Michael McFadyen's Scuba Diving - The Colours
The coastline of the Eastern Suburbs of Sydney has some fantastic dive sites. The whole section of coast from the South Head of Sydney Harbour to Cape Banks, the northern headland of Botany Bay, has literally hundreds of places you can dive. While the sites that can be dived from shore are somewhat limited, the sites that can be dived from a boat are almost limitless.
Diving out of Sydney Harbour is also fantastic. There are dozens of sites north and south of the harbour that are easily accessible to boat owners. The majority of them are fairly close to the Harbour and within a short run from the boat ramps. One of these sites is The Colours. This is located just south of South Head. Once you leave Sydney Harbour, turn right and head out at about 45°. When you are off the Macquarie Lighthouse (this is the older of the two lighthouses and the first one south of The Gap), you are near the dive site. Head straight out from the lighthouse.
|South-West Mark - Right side of largest block |
is against the side of the smaller block
|Western Mark - The pole holding the radar is on the right of the lighthouse|
Line up the pole containing the radar on the north of the lighthouse with the side of the lighthouse. To the south-west, line right side of the large block of units at Dover Heights with the left side of the smaller block. The GPS mark for the anchoring spot is 33° 50.9947' S 151° 17.6482' E (note that this GPS Readings is in WGS84 which is the normal one used by GPSs - if you use any other datum, you will need to convert the reading - see my GPS Page for more details).
This dive site is quite large and consists of a section of the reef where there is a relatively rapid drop from the reef top to the sand bottom. The reef top is about 22 metres and the sand about 30 metres. Depending on where you actually cross the reef edge, the reef drops from 22 metres straight to almost 30 metres or drops in one or two walls to 26 metres and then the bottom at just over 30 metres. In any case, drop anchor somewhere on the top or on one of the intermediate ledges.
The reef here runs from the northern end in a south-eastern direction before running south and then back to the south-west and then west. I am not sure where the reef goes at the northern and southern ends. It is said to be about 150 metres long.
As I mentioned before, this dive site consists of a reef top that drops in one or two dramatic walls to the sandy bottom. The sand actually is only small here and there is a bit more reef out further before the sand proper is found. It is a spectacular site, with lots of colour (hence its name) from the sponges, sea squirts and other fixed marine life that cover almost every square inch of the site. There are also some nice gorgonias.

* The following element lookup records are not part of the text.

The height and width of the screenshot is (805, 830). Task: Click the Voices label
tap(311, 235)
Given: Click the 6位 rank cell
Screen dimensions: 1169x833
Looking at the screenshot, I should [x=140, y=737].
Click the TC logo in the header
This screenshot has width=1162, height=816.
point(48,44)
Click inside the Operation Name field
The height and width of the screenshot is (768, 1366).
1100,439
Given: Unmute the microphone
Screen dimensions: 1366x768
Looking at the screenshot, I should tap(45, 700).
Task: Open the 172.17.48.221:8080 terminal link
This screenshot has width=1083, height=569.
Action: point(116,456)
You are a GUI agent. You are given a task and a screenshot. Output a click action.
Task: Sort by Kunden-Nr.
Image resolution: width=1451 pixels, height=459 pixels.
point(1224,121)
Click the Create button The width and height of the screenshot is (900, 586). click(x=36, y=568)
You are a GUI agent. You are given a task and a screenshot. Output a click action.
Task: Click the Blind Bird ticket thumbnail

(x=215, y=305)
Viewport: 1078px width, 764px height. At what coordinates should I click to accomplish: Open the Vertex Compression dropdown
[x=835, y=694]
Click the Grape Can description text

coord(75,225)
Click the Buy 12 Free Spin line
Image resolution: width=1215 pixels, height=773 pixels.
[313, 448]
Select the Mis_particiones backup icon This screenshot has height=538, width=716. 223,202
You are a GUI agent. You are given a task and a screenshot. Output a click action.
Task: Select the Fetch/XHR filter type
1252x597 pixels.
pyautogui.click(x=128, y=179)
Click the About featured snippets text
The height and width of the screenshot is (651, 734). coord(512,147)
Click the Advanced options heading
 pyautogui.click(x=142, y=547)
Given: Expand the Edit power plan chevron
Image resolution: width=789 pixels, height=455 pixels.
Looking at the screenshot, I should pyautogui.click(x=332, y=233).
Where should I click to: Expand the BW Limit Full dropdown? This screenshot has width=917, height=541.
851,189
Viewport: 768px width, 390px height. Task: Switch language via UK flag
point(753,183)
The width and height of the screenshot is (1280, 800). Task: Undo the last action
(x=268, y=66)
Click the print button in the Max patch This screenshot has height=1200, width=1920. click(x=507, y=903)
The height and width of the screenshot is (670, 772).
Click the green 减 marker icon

At the northern end, the reef drops from 22 metres to about 28 metres and then gradually over some small boulders to over 30 metres. At 28 metres there are a number of large holes in the reef bottom, circular and about a metre deep. Out further the reef drops to about 33 or even 35 metres.
|A starfish on the wall - note the|
schooling fish in the background
|Kelly McFadyen and the wall at The Colours|
At the southern end of this wall the wall becomes less distinct and goes from 22 metres to over 30 metres over a longer distance and with a number of smaller drops. Here the reef goes a little to the east and there are some larger boulders on the edge that create some small gullies. It quickly turns back towards the south-west and the wall becomes more prominent, dropping from 22 metres to about 26 metres. There are still some smaller boulders on the edge.
Again, after a short distance the wall becomes less prominent and only a metre or so off the bottom (the top of the reef has dropped here from 22 to 25 metres).
As mentioned, the colour comes from the sponges, sea squirts, ascidians, gorgonias and other fixed marine life. The fishlife on my dives here have ranged from not overly prolific to mind-blowing. In the the one that had little fish, there were lots of seapike, silver sweep, some small bream, a few black reef leatherjackets and a couple of large mosaic leatherjackets. As well, there were some yellowtail, mado and a few one-spot pullers. On the mind-blowing dive, there were thousands of silver sweep and one-spot pullers all over the reef, darkening the bottom when they went over head. This dive also had large schools of large seapike.
|A number of very large schools of fish||Carol Mapstone on the lower reef at The Colours|
A very colourful site, with spectacular scenery. Due to the depth, you can only spend about 17 to 20 (or 22 minutes if you spend more time on the top of the reef) at this site before running into decompression. Due to the depth, I would only recommend that relatively experienced divers should visit this site.